What if a commercial investor or business already has a schedule but has made a property improvement last financial year? 

In this scenario, they must ensure they exploit the return from their improvement by having their current tax depreciation schedule updated. This is very simple to do and can have them reaping further benefits for years to come. 

How can they tell the difference between an improvement and repair? 

Improvements must be depreciated, while a repair can be claimed as an immediate deduction. 

This space can be very grey as sometimes an improvement could be a result of having to make a repair.

There’s one fundamental question they must ask themselves when determining what something is classed as: “Have I improved this beyond its original state?”

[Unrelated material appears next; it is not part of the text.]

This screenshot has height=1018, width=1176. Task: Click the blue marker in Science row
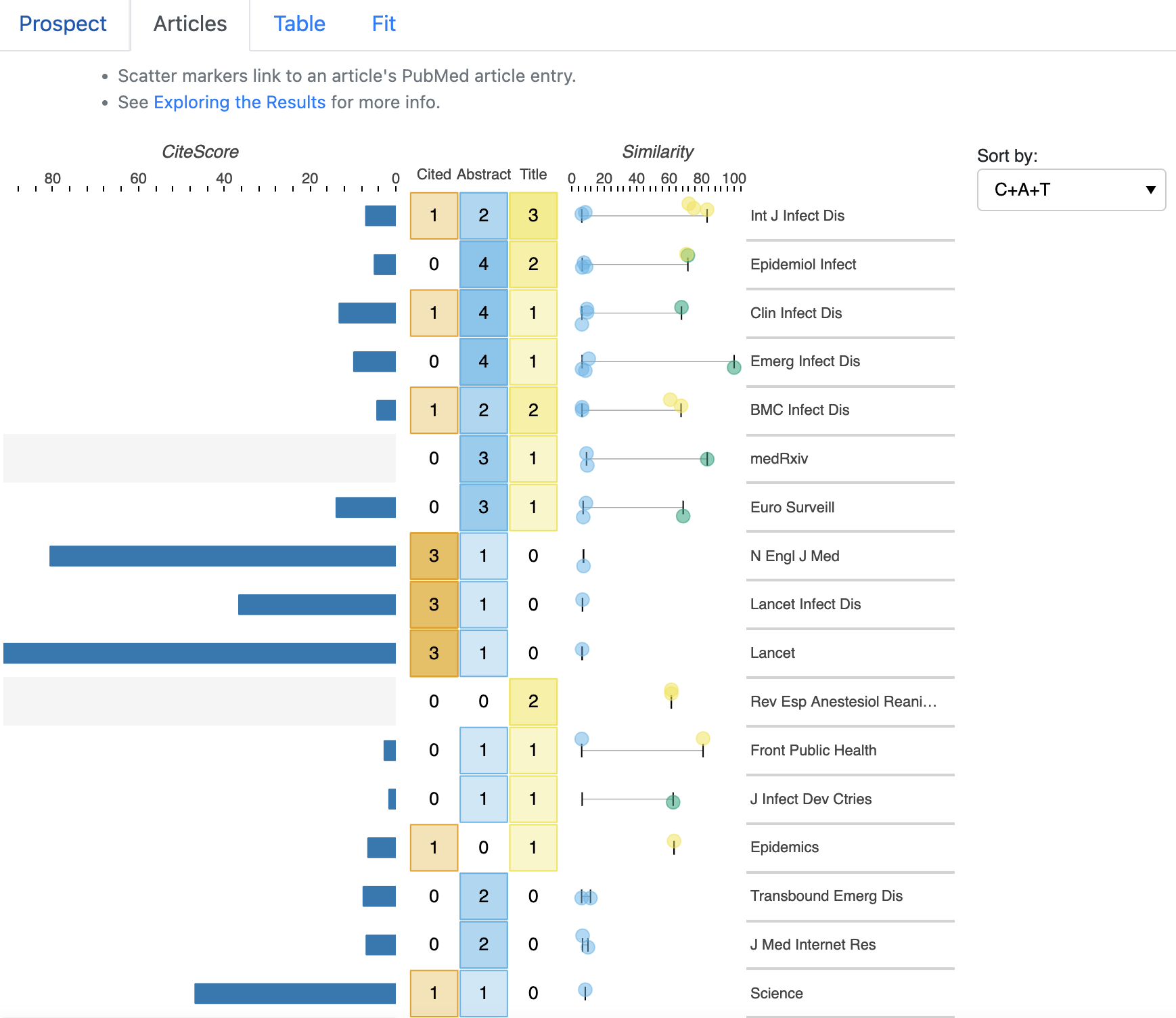pyautogui.click(x=585, y=990)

For example, if the property owner replaced the building’s split system air-conditioning unit with a ducted system, this is an improvement and would need to be claimed using depreciation deductions.

But if they replaced part of a cracked tile, this would generally be classed as a repair and could be immediately deducted. 

Bottom Line: As a Commercial property owner and business, you can easily determine if something is an improvement or repair by having a quick discussion with a specialist quantity surveyor such as BMT or your accountant. These scenarios are often assessed on a case-by-case basis so it’s important to get the correct advice.